By Julieta Chiquillo / Photos by Nikki Villoria
Michael Quintanilla, an award-winning journalist of more than 30 years who used to cover the cops beat at the San Antonio Express-News, had to get something off his chest.
Clad in a white suit, black shirt and metallic shoes, Quintanilla leaped on top of an equipment case on stage, bent his knees and pointed to the sky as a disco ball twirled over his head, casting strobe lights on the wall.
“My name is Michael Quintanilla, and I have a confession to make,” Quintanilla said, the BeeGee’s “Stayin’ Alive” playing in the background. “I’m a disco maniac, I live in the ’70s and my two favorite gal pals? Poly and Ester.”
The crowd burst out laughing as Quintanilla, 54, reminisced about his disco nights when he was a young crime reporter at the Express-News.
But after the laughter died down, Quintanilla reminded journalists to remain in touch with their humanity despite the upheaval in the industry.
He said it’s a good thing to move forward and keep up with the technology as the industry evolves, but it’s important to remember why journalists go into that profession in the first place.
Curiosity.
“After all, we call them human interest stories, don’t we?”

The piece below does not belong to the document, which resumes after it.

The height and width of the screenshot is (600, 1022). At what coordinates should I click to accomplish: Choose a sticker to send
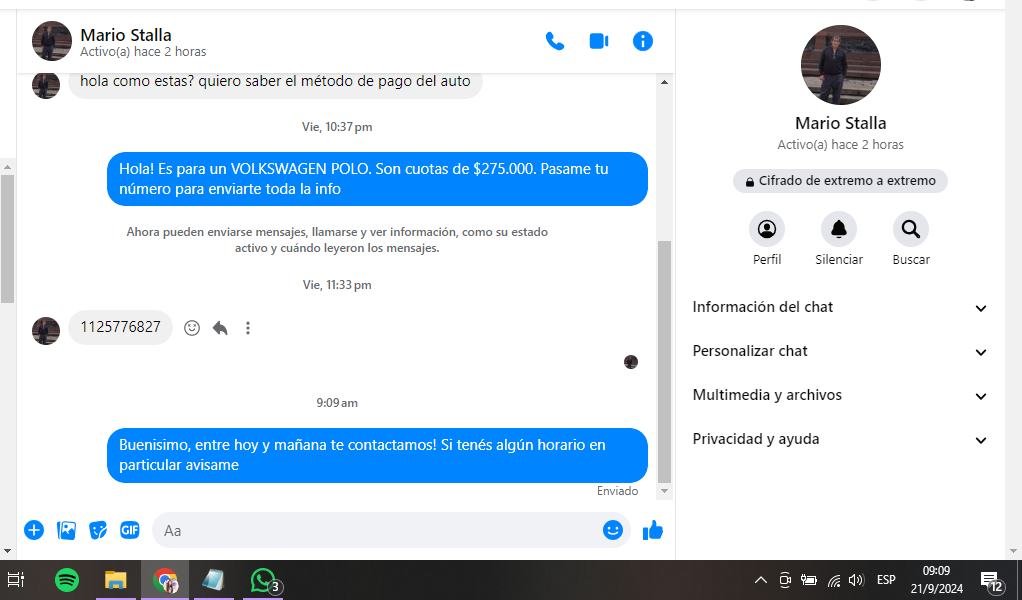98,530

It’s important for journalists to relate to the people they write about, not just on an intellectual level, but an emotional one, Quintanilla said. Journalists should look for the details that will prompt an emotional response from readers, and the best way to do that is “hanging out,” he said.
“Observe and write with your eyes,” he said.
Quintanilla said he learned to “hang out” from his mother.
When an editor at the Express-News interviewed him fresh out of school, Quintanilla told the editor he had a car and a driver’s license, even though he didn’t, because he wanted the job.
“Without the editors knowing, my mother and I covered the police beat together,” Quintanilla said to roaring laughter.
Quintanilla’s mother would drive him to crime scenes in a baby blue Rambler. While he reported, his mom would just “hang out.”
“During the drive back to the station, she would feed me better information than I had because she snooped around,” he said.
Quintanilla, now senior features writer at the Express-News and former fashion and entertainment writer for the Los Angeles Times, said care for the human condition led him to several human interest stories that struck a chord with his audience.
For the Los Angeles Times, Quintanilla chronicled the last months of Raphael Cordero, a man who had become too sick to raise money to help his elderly friends because he was dying of AIDS.
For months, Quintanilla would go to Cordero’s home after work. Cordero’s mother flew from Puerto Rico to care for him but she didn’t know English. Quintanilla kept a diary for Cordero’s mother, which was published as a story, with her permission.
The caring and passion that comes out of those stories is what readers like about journalists, Quintanilla said.
“When you feel, you reveal,” Quintanilla said, “and that advice comes directly from my mom.”